Saved entries
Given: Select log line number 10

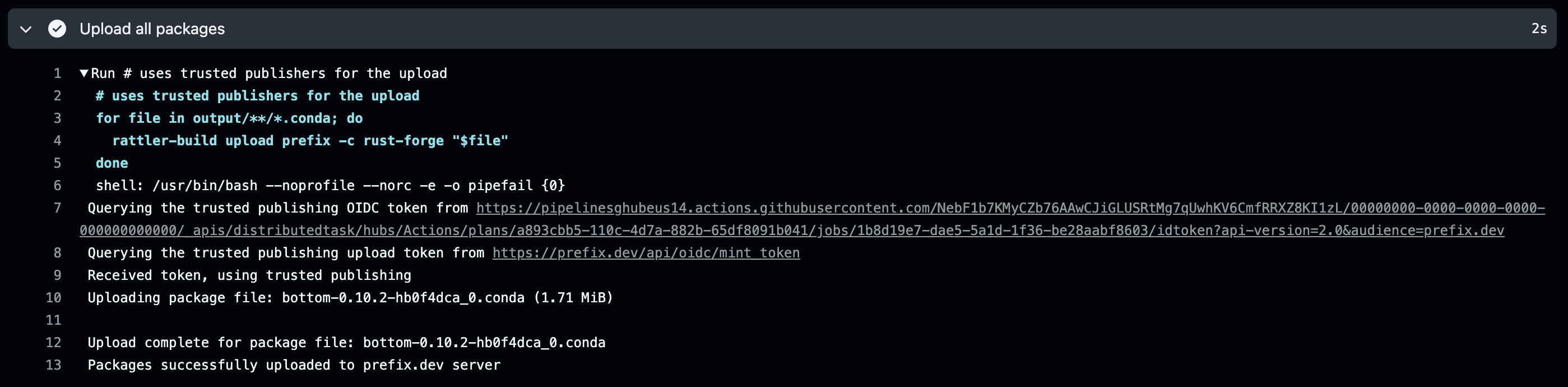Looking at the screenshot, I should click(x=54, y=298).
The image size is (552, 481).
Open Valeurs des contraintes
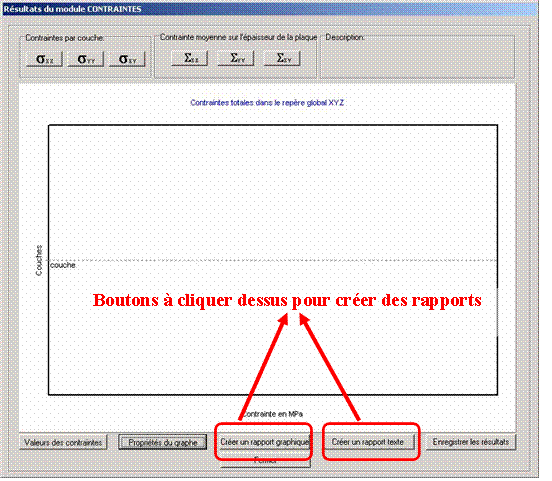click(63, 442)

EXERCISE AIM
Each record should be written out again exactly, though without its pictures.

ANSWER TO THE EXERCISE
Given: Select log line number 10

Looking at the screenshot, I should click(x=54, y=298).
The image size is (552, 481).
Open Valeurs des contraintes
click(63, 442)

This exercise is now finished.